### Petunjuk Tugas
(A) Tulis kembali teks tentang agens hayati dari "Pengendalian dengan agens" sampai "dan penyebab penyakit.", dan ganti "cendawan" dengan "jamur".
(B) Lanjutkan teks tentang pengendalian penyakit tanaman dengan agens hayati mulai dari kalimat terakhirnya.

### Teks yang Ditampilkan
____

Pengendalian dengan agens hayati dimaksudkan mengaplikasikan mikroorganisme antagonis dari penyebab penyakit. Cara pengendalian ini dapat meminimalkan jumlah inokulum awal dan mengurangi perkembangan penyakit. Keunggulannya yaitu selain ramah lingkungan efek residunya dapat bertahan lama sampai beberapa musim tanam. Mikroorganisme antagonis yang sering digunakan dalam pengendalian penyakit karat ini yaitu bakteri bacillus dan cendawan verticillium. Menurut Baker dan Cook (1974), mekanisme pengendalian dengan antagonis ini dikategorikan menjadi tiga, yakni : 1). Antibiosis, yaitu mengeluarkan senyawa kimia yang dapat mematikan penyebab penyakit, 2). Hiperparasit, yaitu antagonis memarasit penyebab penyakit, 3). Kompetisi, yaitu persaingan makanan atau tempat hidup antara antagonis dan penyebab penyakit.
Dengan pemberian PGPR (Pseudomonas sp. dan Bacillus sp) memiliki aktivitas pemacu pertumbuhan tanaman dengan cara menghasilkan hormon IAA dan melarutkan fosfat (Astuti 2007). Plant Growth Promoting Rhizobacteria (PGPR), merupakan salah satu agens hayati yang telah banyak digunakan dan teruji untuk mengendalikan berbagai patogen tanaman (Kloepperet et al. 2004)

____

### Informasi
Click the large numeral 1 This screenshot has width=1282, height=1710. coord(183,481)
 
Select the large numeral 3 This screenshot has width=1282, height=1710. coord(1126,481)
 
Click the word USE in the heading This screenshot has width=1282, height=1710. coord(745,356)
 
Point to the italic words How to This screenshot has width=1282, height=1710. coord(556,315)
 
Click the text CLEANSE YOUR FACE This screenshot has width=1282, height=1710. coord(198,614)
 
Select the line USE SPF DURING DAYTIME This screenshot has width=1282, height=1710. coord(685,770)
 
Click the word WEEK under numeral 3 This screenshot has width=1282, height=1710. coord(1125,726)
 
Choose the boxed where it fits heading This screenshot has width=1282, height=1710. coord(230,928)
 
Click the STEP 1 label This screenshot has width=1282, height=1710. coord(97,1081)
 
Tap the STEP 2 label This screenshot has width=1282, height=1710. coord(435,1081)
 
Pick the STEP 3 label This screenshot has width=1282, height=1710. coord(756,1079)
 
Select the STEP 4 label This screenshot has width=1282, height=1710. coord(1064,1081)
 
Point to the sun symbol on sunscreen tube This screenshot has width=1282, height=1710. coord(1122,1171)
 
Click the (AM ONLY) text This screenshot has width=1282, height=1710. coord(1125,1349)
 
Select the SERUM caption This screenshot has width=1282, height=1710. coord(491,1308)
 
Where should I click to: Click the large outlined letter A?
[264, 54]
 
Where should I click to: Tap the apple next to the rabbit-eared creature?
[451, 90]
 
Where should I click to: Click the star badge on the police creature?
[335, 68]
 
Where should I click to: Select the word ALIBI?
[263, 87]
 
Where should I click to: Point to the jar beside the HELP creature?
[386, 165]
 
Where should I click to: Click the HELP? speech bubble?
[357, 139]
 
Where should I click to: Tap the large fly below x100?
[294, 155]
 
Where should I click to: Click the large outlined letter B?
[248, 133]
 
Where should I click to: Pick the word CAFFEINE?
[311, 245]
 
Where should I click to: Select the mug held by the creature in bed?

____

### Hasil Tugas
(A)
Pengendalian dengan agens hayati dimaksudkan mengaplikasikan mikroorganisme antagonis dari penyebab penyakit. Cara pengendalian ini dapat meminimalkan jumlah inokulum awal dan mengurangi perkembangan penyakit. Keunggulannya yaitu selain ramah lingkungan efek residunya dapat bertahan lama sampai beberapa musim tanam. Mikroorganisme antagonis yang sering digunakan dalam pengendalian penyakit karat ini yaitu bakteri bacillus dan jamur verticillium. Menurut Baker dan Cook (1974), mekanisme pengendalian dengan antagonis ini dikategorikan menjadi tiga, yakni : 1). Antibiosis, yaitu mengeluarkan senyawa kimia yang dapat mematikan penyebab penyakit, 2). Hiperparasit, yaitu antagonis memarasit penyebab penyakit, 3). Kompetisi, yaitu persaingan makanan atau tempat hidup antara antagonis dan penyebab penyakit.

(B)
Masnilah, R., P.A Mihardja dan Restuningsih (2006) menyatakan bahwa aplikasi PGPR Bacillus amyloliquefaciens 937a, B. Subtili 937b dan B. Pumilis SE34 pada tanaman tomat dapat menekan penyakit TmoV hingga 50% dan mampu meningkatkan produksi tomat hingga 10-15 %.
Trini SK (2006) menyatakan penggunaan agens hayati Corynebacterium sp dengan dosis kepadatan koloni bakteri 106 Cpu/cc + zat aditifdapat menekan masa bakteri Xanthomonas campestris pv Orizaedan selanjutnya gejala Kresek pada tanaman padi.
Oleh karenanya perlu diteliti beberapa varietas kedelai umur dalam yang ditanam di daerah endemik penyakit karat dengan pemberian agens hayati Corynebacterium sp dan Plant Growth Promoting Rhizobacteria (PGPR), sehingga dapat diketahui varietas yang lebih tahan penyakit karat dan agens hayati yang lebih efektif untuk mengendalikan penyakit karat kedelai.
B. Perumusan Masalah
Perumusan masalah dalam penelitian ini adalah :
1. Bagaimana pengaruh perlakuan varietas kedelai terhadap pertumbuhan, hasil dan intensitas penyakit karat ?
2. Bagaimana pengaruh pemberian agens hayati terhadap pertumbuhan, hasil dan intensitas penyakit karat?
3. Adakah interaksi antara perlakuan varietas kedelai dengan pemberian agens hayati terhadap pertumbuhan, hasil dan intensitas penyakit karat ?
C. Tujuan Penelitian
1. Untuk mengetahui pengaruh perlakuan varietas kedelai terhadap pertumbuhan, hasil dan intensitas penyakit karat.
2. Untuk mengetahui pengaruh pemberian agens hayati terhadap pertumbuhan, hasil dan intensitas penyakit karat.
3. Untuk mengetahui interaksi antara perlakuan varietas kedelai dengan pemberian agens hayati terhadap pertumbuhan, hasil dan intensitas penyakit karat.
D. Manfaat Penelitian
Dengan penelitian ini diharapkan dapat :
1. Memberikan informasi mengenai tingkat produksi kedelai varietas Slamet dan Anjasmoro di lahan sedang.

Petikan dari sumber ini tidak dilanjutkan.